*Task statement*. Please render the part of the listing that opens with the line containing "Task: Sort by State column arrows" and closes with the line containing "Action: pyautogui.click(x=76, y=43)", both included, as a numbered list with blank lines omitted.

*Entries on target coordinates*.
____________________

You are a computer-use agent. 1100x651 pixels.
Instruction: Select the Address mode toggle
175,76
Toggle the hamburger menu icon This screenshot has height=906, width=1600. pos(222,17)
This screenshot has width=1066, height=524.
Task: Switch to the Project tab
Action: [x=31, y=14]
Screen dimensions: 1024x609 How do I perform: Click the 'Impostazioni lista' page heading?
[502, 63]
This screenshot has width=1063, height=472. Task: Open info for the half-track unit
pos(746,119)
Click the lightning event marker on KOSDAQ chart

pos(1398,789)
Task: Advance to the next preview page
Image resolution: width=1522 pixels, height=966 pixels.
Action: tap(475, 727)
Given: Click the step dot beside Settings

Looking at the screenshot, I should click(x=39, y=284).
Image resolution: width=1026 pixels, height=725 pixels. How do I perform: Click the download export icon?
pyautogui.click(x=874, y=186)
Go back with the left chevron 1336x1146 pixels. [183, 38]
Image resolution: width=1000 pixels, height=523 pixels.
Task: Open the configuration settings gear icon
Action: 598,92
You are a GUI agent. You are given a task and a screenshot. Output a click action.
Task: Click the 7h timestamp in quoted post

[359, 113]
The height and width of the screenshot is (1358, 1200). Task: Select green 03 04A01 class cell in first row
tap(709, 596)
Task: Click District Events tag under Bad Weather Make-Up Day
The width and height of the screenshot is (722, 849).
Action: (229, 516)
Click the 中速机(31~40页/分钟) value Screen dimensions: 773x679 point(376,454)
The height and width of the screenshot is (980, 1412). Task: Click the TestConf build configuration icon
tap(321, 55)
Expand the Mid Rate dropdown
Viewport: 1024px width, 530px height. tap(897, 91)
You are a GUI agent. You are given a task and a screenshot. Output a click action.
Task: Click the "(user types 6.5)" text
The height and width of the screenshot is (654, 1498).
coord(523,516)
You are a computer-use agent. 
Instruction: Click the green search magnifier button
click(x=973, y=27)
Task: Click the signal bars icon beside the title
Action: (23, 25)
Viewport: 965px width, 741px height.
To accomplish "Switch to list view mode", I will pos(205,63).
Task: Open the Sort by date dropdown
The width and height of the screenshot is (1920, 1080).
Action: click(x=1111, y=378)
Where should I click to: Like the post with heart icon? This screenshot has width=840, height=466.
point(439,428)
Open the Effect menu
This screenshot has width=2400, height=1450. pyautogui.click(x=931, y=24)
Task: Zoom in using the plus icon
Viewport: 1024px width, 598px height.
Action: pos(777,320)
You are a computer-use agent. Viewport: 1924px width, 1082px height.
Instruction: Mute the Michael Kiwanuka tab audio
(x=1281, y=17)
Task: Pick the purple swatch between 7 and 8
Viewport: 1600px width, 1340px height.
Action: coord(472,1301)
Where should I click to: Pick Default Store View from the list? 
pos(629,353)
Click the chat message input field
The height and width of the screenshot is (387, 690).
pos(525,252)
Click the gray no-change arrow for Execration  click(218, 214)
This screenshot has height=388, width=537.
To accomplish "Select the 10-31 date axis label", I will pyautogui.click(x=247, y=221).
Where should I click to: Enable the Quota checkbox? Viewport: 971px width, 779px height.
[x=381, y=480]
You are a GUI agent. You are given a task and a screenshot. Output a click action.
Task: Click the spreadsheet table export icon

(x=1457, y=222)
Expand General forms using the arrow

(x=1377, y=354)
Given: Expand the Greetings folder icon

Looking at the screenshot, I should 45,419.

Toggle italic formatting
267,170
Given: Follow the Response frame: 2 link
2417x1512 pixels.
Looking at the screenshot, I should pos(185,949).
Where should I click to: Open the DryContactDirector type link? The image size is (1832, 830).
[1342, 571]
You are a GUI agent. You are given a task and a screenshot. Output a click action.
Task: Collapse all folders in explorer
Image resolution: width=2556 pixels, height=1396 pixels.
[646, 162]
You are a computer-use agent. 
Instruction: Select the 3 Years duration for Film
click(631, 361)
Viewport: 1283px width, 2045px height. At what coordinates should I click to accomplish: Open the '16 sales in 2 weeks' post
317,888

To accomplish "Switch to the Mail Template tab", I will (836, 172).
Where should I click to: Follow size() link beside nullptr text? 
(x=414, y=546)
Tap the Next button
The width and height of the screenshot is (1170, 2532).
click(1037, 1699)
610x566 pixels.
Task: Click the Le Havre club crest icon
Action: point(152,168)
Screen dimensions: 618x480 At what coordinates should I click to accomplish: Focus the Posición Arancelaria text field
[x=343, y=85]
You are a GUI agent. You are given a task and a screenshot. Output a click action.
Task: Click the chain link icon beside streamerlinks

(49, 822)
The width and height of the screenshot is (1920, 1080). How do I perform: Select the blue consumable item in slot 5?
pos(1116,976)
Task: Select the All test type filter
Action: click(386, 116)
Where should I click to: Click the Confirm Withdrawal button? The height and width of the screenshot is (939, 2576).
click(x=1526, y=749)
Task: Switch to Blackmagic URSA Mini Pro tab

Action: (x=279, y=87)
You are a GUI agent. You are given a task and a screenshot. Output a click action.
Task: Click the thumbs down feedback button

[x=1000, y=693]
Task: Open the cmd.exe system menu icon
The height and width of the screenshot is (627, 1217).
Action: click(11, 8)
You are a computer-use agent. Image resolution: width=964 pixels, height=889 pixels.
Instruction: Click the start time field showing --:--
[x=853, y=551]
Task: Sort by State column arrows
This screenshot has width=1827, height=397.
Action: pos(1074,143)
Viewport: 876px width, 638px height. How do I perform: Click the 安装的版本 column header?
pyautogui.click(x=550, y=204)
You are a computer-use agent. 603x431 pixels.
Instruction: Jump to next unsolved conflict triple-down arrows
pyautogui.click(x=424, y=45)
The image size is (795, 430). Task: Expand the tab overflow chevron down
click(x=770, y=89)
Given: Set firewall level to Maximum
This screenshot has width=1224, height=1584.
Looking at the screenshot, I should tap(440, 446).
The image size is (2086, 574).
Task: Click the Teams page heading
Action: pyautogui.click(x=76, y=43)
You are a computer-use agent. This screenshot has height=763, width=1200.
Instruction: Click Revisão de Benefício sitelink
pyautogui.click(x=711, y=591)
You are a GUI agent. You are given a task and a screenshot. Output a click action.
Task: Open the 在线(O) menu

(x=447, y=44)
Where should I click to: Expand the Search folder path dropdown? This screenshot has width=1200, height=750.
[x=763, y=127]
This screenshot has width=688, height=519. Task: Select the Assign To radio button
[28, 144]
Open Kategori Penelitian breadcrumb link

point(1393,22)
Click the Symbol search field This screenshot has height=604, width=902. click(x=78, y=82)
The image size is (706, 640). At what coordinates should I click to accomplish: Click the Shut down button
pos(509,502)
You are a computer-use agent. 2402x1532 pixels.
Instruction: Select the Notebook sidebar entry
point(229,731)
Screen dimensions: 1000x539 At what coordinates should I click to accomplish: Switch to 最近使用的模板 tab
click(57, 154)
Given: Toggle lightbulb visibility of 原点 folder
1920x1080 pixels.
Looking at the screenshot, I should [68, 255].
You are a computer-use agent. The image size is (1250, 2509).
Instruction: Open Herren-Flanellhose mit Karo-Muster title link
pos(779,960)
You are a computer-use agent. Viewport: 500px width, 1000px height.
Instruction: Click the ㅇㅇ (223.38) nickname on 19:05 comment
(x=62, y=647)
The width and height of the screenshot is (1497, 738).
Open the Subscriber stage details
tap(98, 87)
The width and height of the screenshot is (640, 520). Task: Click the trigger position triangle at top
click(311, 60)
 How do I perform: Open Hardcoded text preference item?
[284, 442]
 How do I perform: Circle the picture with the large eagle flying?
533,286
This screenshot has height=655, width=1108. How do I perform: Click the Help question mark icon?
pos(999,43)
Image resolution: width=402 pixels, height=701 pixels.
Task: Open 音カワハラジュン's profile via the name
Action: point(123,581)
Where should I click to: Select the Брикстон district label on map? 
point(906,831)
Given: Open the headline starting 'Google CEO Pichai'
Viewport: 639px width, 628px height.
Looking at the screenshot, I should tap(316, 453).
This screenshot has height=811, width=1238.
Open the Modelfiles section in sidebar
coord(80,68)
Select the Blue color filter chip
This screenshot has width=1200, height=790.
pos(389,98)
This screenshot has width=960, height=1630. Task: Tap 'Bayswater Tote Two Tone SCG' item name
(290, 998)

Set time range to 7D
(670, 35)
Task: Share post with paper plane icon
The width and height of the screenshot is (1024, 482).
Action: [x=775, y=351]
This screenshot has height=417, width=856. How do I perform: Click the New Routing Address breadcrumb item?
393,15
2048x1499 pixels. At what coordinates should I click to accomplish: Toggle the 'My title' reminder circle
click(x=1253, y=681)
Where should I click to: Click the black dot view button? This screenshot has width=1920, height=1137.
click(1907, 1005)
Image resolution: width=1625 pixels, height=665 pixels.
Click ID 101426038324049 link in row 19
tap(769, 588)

____________________

*The output*.
1. Task: Sort by State column arrows
2. This screenshot has width=1827, height=397.
3. Action: pos(1074,143)
4. Viewport: 876px width, 638px height. How do I perform: Click the 安装的版本 column header?
5. pyautogui.click(x=550, y=204)
6. You are a computer-use agent. 603x431 pixels.
7. Instruction: Jump to next unsolved conflict triple-down arrows
8. pyautogui.click(x=424, y=45)
9. The image size is (795, 430). Task: Expand the tab overflow chevron down
10. click(x=770, y=89)
11. Given: Set firewall level to Maximum
12. This screenshot has width=1224, height=1584.
13. Looking at the screenshot, I should tap(440, 446).
14. The image size is (2086, 574).
15. Task: Click the Teams page heading
16. Action: pyautogui.click(x=76, y=43)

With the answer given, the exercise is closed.